_What the task requires_: Please report every line in the entries that contains the string "computer".
*** Data provided
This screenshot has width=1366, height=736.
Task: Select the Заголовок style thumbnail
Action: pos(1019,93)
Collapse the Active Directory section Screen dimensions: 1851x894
******
*** Data provided
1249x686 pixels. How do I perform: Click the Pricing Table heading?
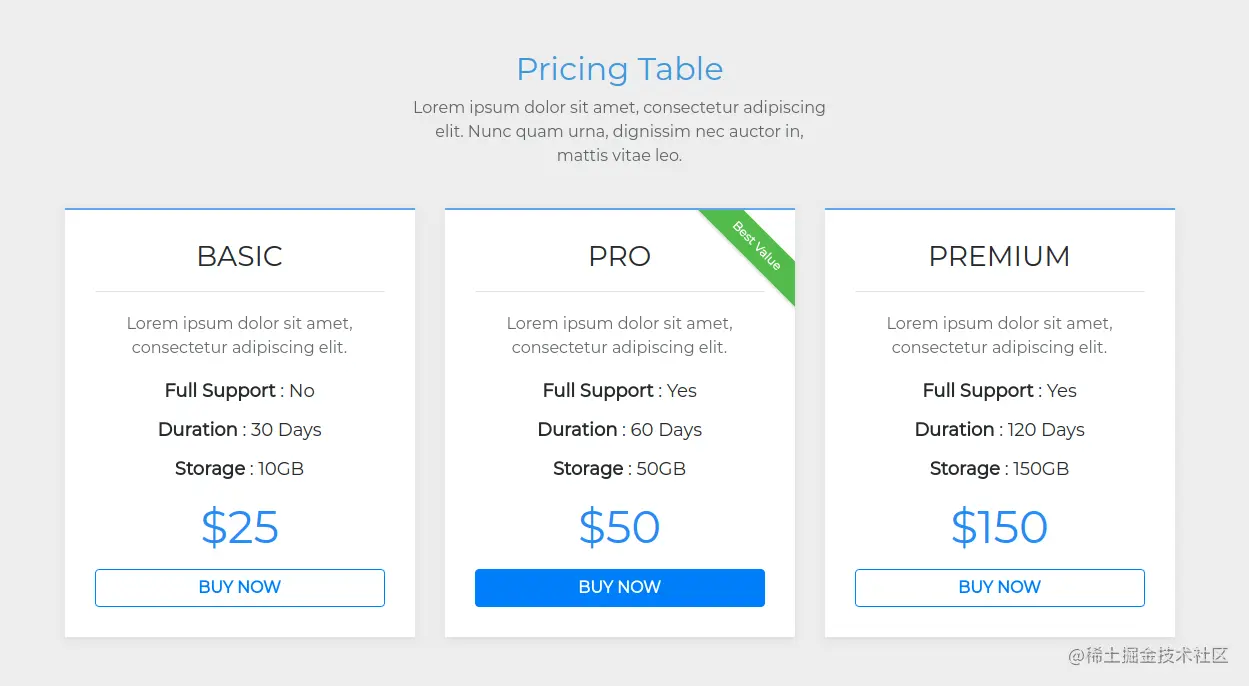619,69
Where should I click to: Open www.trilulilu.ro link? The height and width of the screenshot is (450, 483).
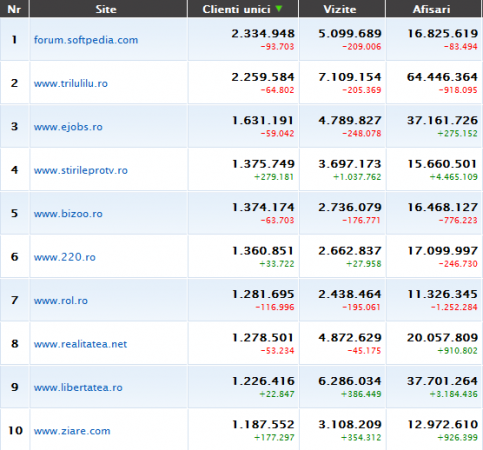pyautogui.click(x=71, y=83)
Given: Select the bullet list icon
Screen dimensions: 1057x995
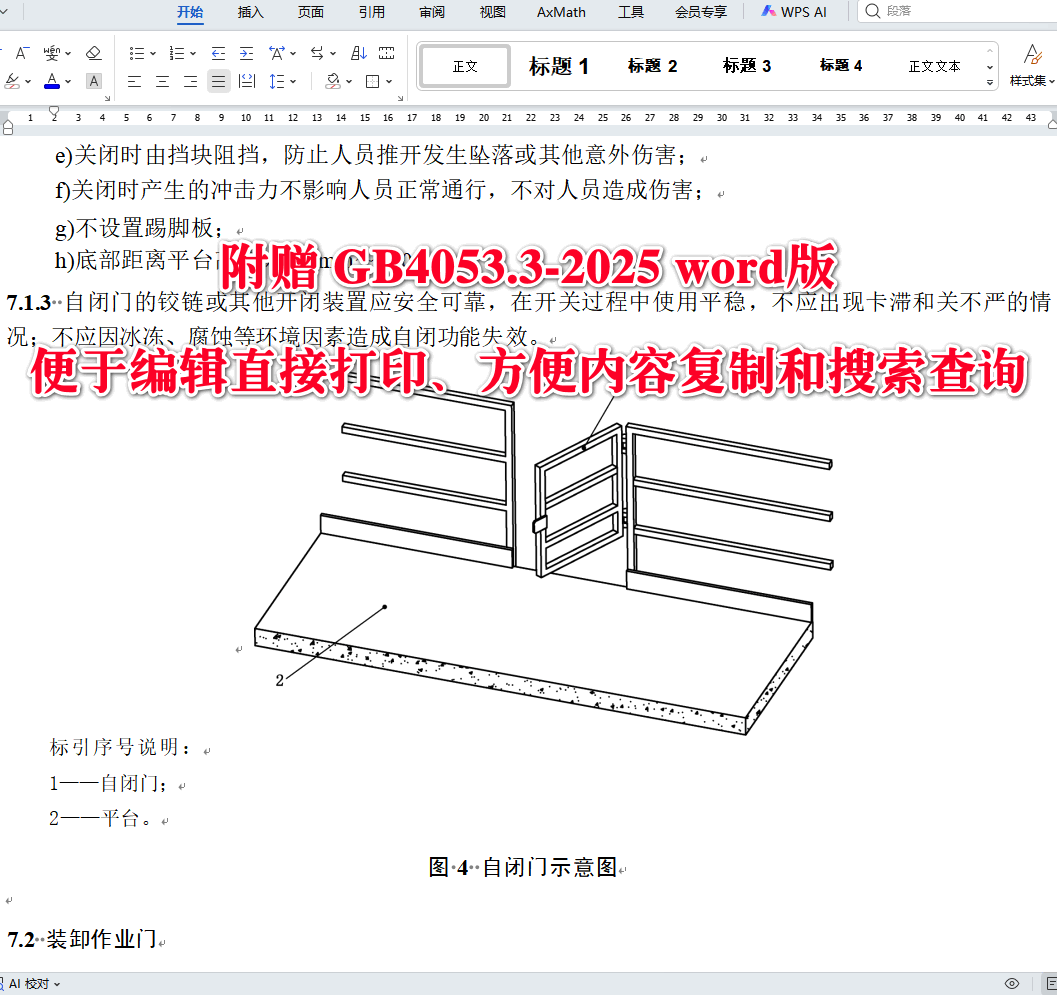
******
*** Data provided
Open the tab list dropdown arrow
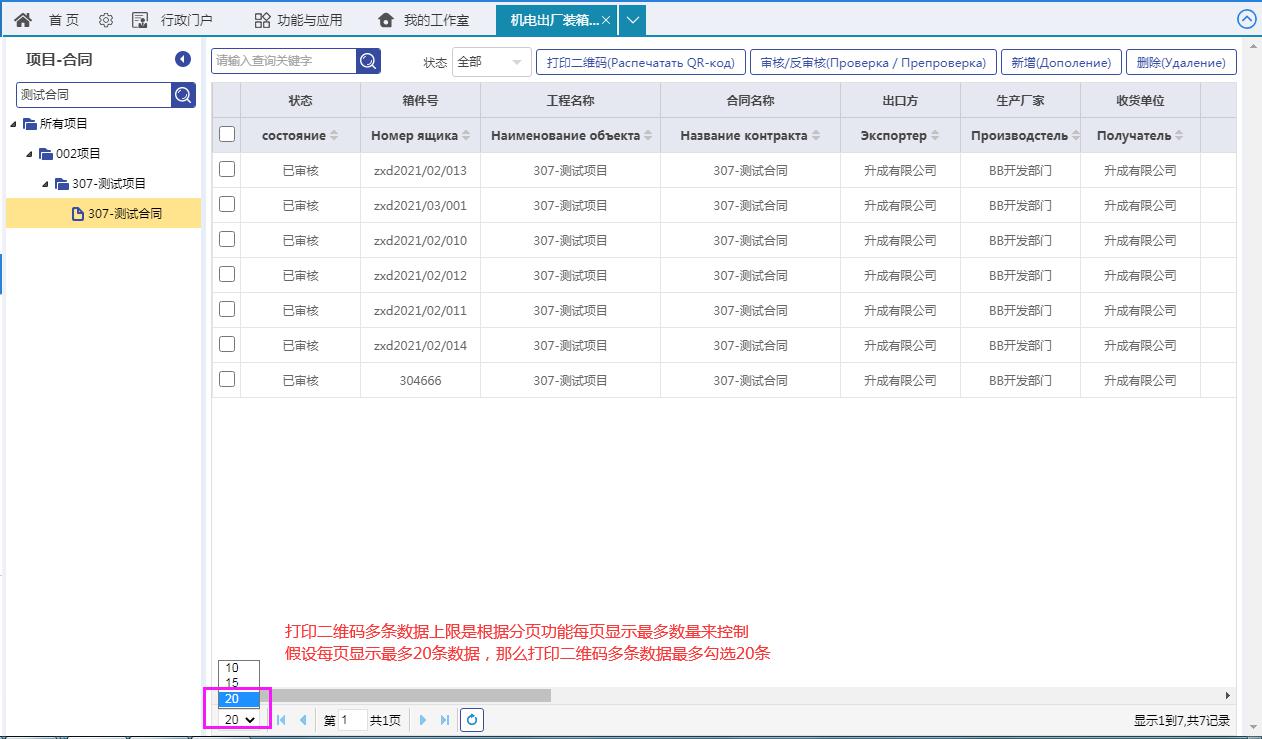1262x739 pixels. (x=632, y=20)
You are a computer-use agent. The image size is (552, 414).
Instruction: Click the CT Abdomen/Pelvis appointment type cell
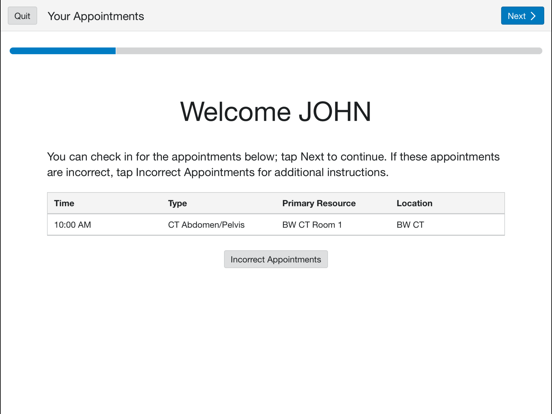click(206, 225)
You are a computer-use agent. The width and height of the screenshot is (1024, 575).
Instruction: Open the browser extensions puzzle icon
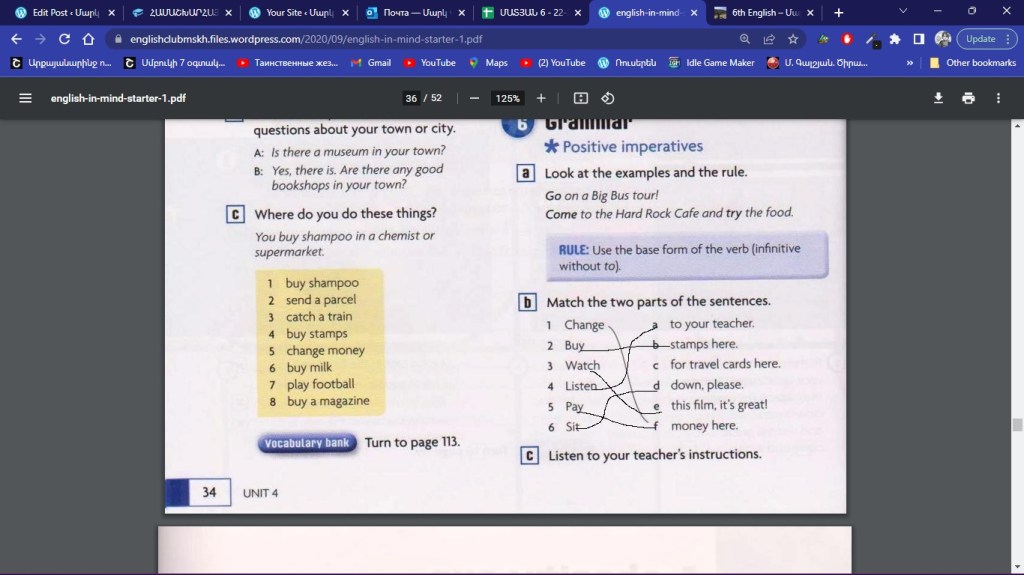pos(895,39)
******
_Problem solution_:
You are a computer-use agent. The image size is (552, 414).
You are a computer-use agent. The width and height of the screenshot is (1024, 575).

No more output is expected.